Il bestiario umano di Bruce Springsteen rivive oggi in “The promise”

Stefano Pistolini

Dopo il profluvio di sentimentalismi coincisi con la scomparsa di Clarence Clemons, sassofonista, entertainer e totem della E Street Band di Bruce Springsteen, abbiamo letto con piacere le parole che lo stesso Boss ha speso per salutare il suo amico.

    Dopo il profluvio di sentimentalismi coincisi con la scomparsa di Clarence Clemons, sassofonista, entertainer e totem della E Street Band di Bruce Springsteen, abbiamo letto con piacere le parole che lo stesso Boss ha speso per salutare il suo amico, nel suo elogio funebre. Springsteen, con un altro di quei suoi guizzi intellettuali ai quali non impareremo mai ad abituarci, ogni volta riducendoci a considerarlo un tipo prevedibile, ha detto: “Me ne stavo a sentire quelli che parlavano di Clarence. Guardavo questa foto di Scooter e del Big Man, come ci chiamavano certe volte. Si vedeva Clarence che ammirava i suoi stessi muscoli e il sottoscritto che ci si sdraiava sopra”. Poi, con umorismo, Bruce racconta che tipo fosse il suo amico. L'ultima volta che i due hanno viaggiato in aereo insieme, dopo l'ultimo concerto dell'ultima tournée, Big Man disse al Boss: “Siamo sulla buona strada per fare qualcosa di importante”. Springsteen, anche in questa occasione ha saputo essere all'altezza. Motivo per cui abbiamo recuperato una sua cosa che avevamo finito per dimenticare.

    Sei mesi fa, infatti, ha visto la luce un doppio e corposissimo album di reliquie del Boss, dal titolo “The Promise”. Musica che riemergeva da trent'anni prima, esattamente dal momento più affascinante nella carriera del cantore del New Jersey. A partire dal 1978, si era infatti consumata la lunga parentesi oscura nella sua parabola: dopo il botto di “Born To Run” Springsteen era entrato in una frizione rabbiosa con il suo management e d'altro canto non riusciva a uscire dall'impasse di un exploit così clamoroso. Dopo tre anni di faticose liti e ripensamenti, finalmente il Boss pubblicava quello che resta il più letterario e denso dei suoi album, “Darkness On The Edge of Town”, luogo musicale dove all'ottimismo ormonale e all'istintivo sciovinismo dell'artista, subentra una riflessione potente e chiaroscurale, segnata di pessimismo.
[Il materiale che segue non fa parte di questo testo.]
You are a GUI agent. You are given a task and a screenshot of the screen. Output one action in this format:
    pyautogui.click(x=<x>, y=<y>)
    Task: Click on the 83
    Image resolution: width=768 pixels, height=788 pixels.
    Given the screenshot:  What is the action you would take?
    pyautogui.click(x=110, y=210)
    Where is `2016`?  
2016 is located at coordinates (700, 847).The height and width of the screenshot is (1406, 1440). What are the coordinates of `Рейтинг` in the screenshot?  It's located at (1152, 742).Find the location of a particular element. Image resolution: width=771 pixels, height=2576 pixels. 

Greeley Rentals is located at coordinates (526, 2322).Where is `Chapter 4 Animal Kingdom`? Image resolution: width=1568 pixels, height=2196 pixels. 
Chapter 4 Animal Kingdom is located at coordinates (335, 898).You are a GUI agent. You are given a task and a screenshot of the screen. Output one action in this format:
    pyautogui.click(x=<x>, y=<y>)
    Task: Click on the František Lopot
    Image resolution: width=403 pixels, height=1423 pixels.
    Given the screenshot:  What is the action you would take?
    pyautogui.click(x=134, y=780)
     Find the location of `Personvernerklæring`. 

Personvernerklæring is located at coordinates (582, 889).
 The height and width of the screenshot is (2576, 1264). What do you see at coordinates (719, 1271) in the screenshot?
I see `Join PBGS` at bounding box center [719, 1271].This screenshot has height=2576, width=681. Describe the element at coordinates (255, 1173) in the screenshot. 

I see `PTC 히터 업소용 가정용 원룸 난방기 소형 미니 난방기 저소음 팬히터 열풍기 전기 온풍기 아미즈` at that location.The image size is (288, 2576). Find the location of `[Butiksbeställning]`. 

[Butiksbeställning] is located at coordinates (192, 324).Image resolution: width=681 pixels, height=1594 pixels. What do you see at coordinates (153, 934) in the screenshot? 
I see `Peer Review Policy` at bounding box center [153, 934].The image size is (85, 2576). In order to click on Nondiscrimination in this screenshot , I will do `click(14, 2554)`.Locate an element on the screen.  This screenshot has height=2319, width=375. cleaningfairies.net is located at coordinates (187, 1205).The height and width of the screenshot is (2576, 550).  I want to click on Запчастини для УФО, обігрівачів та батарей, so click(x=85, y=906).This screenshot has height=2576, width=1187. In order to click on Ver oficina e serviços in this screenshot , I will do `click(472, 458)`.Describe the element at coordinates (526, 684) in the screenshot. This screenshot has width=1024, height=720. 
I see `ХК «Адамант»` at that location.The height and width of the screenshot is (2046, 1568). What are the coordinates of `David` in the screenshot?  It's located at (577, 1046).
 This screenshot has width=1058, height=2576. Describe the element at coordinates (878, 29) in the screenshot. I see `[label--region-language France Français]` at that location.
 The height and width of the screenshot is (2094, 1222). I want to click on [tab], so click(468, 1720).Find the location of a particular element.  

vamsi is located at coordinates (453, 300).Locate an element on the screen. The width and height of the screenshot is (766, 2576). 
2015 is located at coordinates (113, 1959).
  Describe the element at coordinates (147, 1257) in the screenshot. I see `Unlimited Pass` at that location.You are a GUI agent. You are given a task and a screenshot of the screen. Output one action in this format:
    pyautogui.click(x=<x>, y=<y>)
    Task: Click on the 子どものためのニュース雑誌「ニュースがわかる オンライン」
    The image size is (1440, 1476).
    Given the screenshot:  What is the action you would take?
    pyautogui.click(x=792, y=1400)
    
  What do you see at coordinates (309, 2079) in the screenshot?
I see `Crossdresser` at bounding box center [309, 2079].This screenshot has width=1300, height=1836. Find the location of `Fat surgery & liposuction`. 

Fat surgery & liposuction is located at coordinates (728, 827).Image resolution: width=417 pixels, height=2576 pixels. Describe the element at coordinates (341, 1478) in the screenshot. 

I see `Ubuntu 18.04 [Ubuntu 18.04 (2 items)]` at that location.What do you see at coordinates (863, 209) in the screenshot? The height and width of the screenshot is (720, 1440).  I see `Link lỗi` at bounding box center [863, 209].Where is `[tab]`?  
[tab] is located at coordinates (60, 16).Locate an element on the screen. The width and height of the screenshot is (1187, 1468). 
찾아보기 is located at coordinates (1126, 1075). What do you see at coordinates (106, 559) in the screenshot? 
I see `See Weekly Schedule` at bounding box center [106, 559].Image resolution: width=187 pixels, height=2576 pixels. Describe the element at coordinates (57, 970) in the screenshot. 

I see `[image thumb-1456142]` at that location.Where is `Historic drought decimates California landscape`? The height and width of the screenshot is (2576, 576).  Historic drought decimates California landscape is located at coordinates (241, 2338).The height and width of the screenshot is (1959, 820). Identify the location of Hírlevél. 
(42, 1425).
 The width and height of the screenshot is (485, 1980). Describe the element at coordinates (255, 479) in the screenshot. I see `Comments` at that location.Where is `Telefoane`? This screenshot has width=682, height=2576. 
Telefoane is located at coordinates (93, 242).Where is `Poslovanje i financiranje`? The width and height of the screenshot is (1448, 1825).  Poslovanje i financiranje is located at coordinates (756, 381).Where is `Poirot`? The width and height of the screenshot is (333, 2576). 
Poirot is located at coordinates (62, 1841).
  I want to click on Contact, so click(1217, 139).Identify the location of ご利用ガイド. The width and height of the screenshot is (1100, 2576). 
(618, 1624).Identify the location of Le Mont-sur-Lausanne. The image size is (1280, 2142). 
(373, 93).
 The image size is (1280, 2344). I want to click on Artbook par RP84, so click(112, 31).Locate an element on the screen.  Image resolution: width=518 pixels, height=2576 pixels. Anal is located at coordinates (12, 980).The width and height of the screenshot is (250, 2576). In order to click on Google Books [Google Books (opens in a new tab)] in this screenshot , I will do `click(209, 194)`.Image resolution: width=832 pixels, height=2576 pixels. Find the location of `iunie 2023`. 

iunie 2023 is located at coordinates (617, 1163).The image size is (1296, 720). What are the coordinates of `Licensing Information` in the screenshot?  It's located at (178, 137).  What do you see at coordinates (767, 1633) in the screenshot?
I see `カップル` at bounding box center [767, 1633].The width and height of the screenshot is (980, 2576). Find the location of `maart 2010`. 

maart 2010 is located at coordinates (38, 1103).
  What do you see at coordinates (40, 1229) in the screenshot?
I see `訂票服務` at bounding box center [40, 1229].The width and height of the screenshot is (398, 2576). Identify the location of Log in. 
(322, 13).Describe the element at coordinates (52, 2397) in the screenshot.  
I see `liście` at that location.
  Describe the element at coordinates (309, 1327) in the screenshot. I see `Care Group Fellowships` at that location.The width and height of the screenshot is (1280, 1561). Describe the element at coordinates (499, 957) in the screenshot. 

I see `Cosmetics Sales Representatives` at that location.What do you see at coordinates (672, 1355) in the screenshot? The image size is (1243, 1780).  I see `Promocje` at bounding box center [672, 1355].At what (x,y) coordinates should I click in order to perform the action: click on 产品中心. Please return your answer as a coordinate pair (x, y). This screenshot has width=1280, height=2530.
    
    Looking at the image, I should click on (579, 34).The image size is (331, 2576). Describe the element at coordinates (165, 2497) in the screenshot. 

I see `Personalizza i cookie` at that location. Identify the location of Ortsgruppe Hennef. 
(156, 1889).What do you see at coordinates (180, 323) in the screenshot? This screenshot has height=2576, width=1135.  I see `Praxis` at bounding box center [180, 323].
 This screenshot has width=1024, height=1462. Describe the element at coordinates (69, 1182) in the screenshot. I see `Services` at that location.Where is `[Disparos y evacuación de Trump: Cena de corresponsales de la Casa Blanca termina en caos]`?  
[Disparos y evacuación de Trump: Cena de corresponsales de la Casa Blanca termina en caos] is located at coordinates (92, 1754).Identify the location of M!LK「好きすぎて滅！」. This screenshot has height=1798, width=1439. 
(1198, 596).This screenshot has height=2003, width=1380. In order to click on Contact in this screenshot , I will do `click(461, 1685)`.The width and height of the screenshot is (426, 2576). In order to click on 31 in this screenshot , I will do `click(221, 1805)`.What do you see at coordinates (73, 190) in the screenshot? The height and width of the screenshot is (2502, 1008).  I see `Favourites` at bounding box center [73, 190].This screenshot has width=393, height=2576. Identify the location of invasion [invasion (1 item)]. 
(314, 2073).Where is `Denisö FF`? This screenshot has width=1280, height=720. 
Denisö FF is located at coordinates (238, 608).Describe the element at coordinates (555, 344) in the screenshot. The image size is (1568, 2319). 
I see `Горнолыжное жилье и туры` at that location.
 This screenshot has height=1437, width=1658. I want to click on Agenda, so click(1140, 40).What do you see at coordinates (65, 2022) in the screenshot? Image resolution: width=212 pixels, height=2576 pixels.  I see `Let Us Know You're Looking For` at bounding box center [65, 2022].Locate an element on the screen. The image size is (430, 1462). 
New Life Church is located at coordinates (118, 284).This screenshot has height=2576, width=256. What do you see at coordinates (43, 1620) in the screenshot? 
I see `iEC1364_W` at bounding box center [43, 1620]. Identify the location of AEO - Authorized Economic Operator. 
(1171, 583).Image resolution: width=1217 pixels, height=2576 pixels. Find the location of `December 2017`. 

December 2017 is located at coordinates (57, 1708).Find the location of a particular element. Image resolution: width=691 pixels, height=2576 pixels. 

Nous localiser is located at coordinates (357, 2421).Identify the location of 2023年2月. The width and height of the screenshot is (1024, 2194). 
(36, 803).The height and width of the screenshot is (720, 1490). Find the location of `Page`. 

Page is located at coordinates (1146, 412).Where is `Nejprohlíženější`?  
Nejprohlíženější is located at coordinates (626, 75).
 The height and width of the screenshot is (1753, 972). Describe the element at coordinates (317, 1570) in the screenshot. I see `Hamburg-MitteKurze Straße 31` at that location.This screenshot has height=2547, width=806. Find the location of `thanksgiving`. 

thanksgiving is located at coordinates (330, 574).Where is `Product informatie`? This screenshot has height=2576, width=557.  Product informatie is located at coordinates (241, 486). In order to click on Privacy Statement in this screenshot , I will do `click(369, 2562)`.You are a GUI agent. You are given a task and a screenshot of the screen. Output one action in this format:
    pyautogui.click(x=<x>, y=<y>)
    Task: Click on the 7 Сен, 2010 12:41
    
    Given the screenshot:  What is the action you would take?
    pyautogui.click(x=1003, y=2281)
    Per molti “Darkness” è il vero album definitivo di Springsteen, quello che distilla la sua poetica e la trasforma in genere, quello che trasforma il suo autore in eroe culturale a tutto tondo, in discendente di Fitzgerald e Faulkner, nel nuovo interprete letterario dello spirito americano assoluto. Il fatto era che, nell'interminabile procedimento di preparazione dell'album, la E Street Band aveva accumulato qualcosa come 70 canzoni scritte dal leader nel tentativo di focalizzare la realtà sociale dei meno fortunati d'America. E questa è la genesi di “The Promise”: un album con 21 delle canzoni che nella prima occasione, 30 anni fa, non riuscirono a entrare nell'album e poi vennero superate dalla foga compositiva del Boss.

    In una bella video-presentazione del disco Springsteen spiega che questi pezzi non furono scartati per motivi qualitativi, ma in quanto non erano del tutto in linea con l'intendimento del lavoro: è il caso, ad esempio, di “Because the Night”, che il Boss avrebbe regalato alla semi debuttante Patti Smith, o di “Fire” che le Pointer Sisters avrebbero trasformato in una hit. E infatti l'impatto qualitativo dell'intero album è sbalorditivo: si torna sul rapporto tra Springsteen e il rock'n'roll originale, in pezzi come “The Brokenhearted” o “Outside Looking In”. Riaffiorano le sue ballate al profumo di ottani e american horses in “Save My Love” o nell'ispirata “Gotta Get That Feeling”.

    E torna la tribù degli spostati che popola la narratività di Springsteen dagli inizi: gli angeli dell'Hot rod, i batteristi pazzi, i vagabondi, gli indiani smarriti. Un bestiario umano che era stato abbandonato nel limbo delle canzoni non pubblicate e che in “The Promise” rivive, proprio mentre la banda del Boss perde un altro dei suoi capitani. Anche chi non è mai stato un fan del Boss, non resta indifferente a questa capacità di grandezza. Lui ha sempre detto di essere un capo malgrado se stesso e le sue ritrosie.
    Pubblicare adesso il vecchio “The Promise” e quella capacità di spendere prima di tutto ironia nel ricordare il suo caro amico, mettono il sessantaduenne Bruce Springsteen, davanti ai nostri occhi, in una posizione di estrema dignità.